Tri unicellulaire de cellules souches mésenchymateuses immunophénotypées à partir de dents de lait exfoliées humaines

Les cellules souches mésenchymateuses (CSM) d’un organisme possèdent une capacité extraordinaire à se différencier en plusieurs lignées de cellules adultes dans le corps et sont connues pour leurs propriétés immunomodulatrices et anti-inflammatoires. L’utilisation de ces cellules souches est une aubaine pour le domaine de la biologie régénérative, mais en même temps, un fléau pour la médecine régénérative et la thérapeutique en raison des multiples ambiguïtés cellulaires qui leur sont associées.

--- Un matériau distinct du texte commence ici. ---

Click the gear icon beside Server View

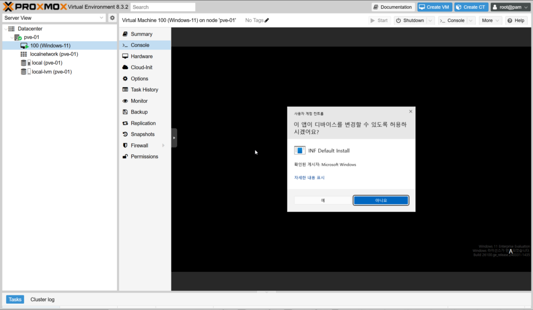coord(112,18)
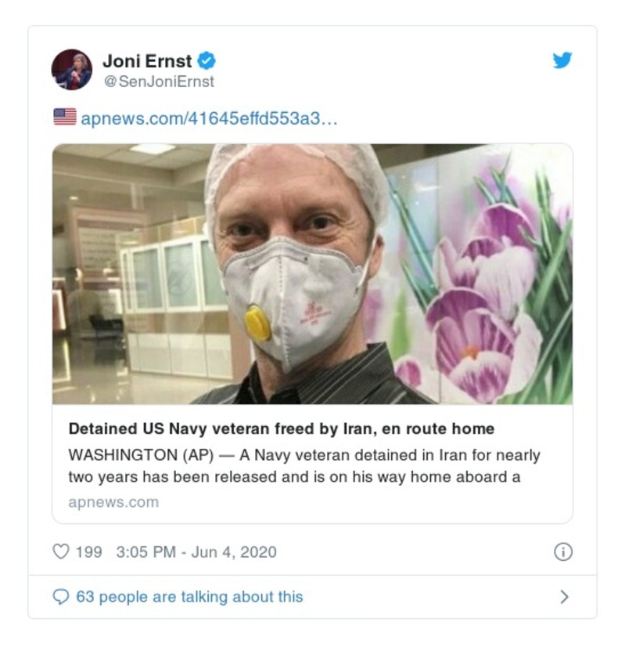Expand the conversation with the right chevron
This screenshot has height=658, width=625.
[x=564, y=597]
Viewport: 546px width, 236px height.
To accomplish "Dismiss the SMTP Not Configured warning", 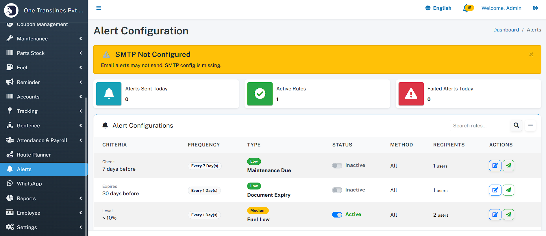I will tap(531, 54).
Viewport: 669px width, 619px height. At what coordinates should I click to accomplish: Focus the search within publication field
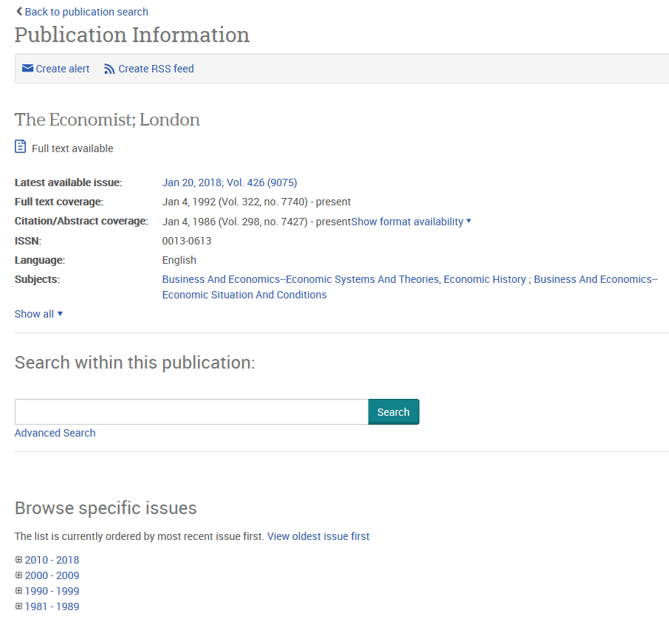(x=191, y=412)
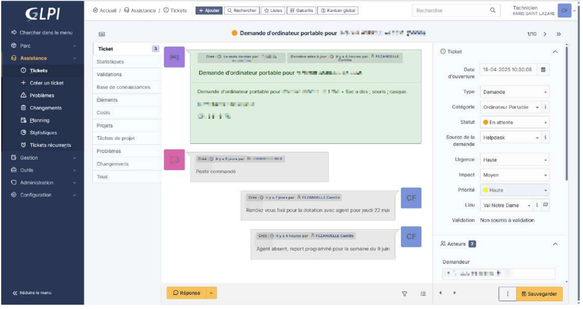This screenshot has height=309, width=583.
Task: Click the info icon next to Catégorie
Action: (545, 107)
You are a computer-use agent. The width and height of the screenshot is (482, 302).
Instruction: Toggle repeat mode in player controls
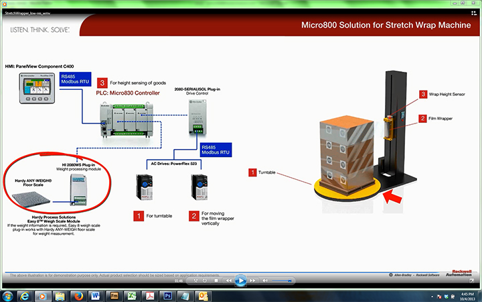206,281
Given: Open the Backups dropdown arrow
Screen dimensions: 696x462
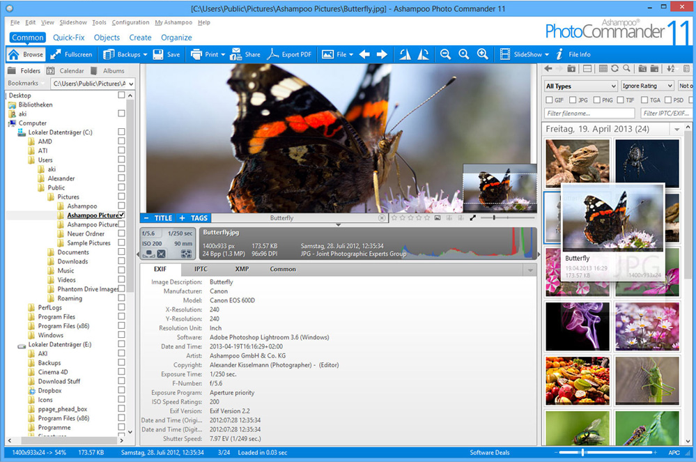Looking at the screenshot, I should pyautogui.click(x=145, y=54).
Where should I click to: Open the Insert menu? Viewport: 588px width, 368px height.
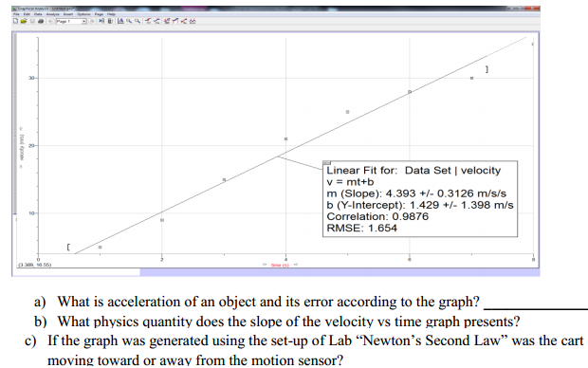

Ces ambiguïtés peuvent provenir de la diversité de la source de ces cellules souches et de leurs conditions de croissance in vitro , qui reflètent toutes deux leur hétérogénéité fonctionnelle.

Cela justifie des méthodologies pour fournir des populations purifiées et homogènes de CSM pour des applications thérapeutiques. Les progrès dans le domaine de la cytométrie en flux ont permis la détection de populations unicellulaires à l’aide d’une approche multiparamétrique. Ce protocole décrit un moyen d’identifier et de purifier les cellules souches des dents de lait exfoliées humaines (SHED) par le biais d’un tri unicellulaire assisté par fluorescence. L’expression simultanée de marqueurs de surface, à savoir l’isothiocyanate de fluorescéine CD90 (FITC), la protéine CD73-péridinine-chlorophylle (PerCP-Cy5.5), l’allophycocyanine CD105 (APC) et CD44-V450, a permis d’identifier les expresseurs positifs « brillants » des CSM à l’aide de la cytométrie en flux multiparamétrique. Cependant, une baisse significative a été observée dans les pourcentages de quadruples expresseurs de ces marqueurs positifs à partir du passage 7 jusqu’aux passages ultérieurs.

Les sous-populations immunophénotypées ont été triées en utilisant le mode de tri unicellulaire où seulement deux marqueurs positifs et un marqueur négatif constituaient les critères d’inclusion. Cette méthodologie a permis d’assurer la viabilité cellulaire des populations triées et de maintenir la prolifération cellulaire après le tri. L’application en aval d’un tel tri peut être utilisée pour évaluer la différenciation spécifique à la lignée pour les sous-populations fermées. Cette approche peut être appliquée à d’autres systèmes à cellule unique afin d’améliorer les conditions d’isolement et d’acquérir des informations sur les marqueurs de surface de plusieurs cellules.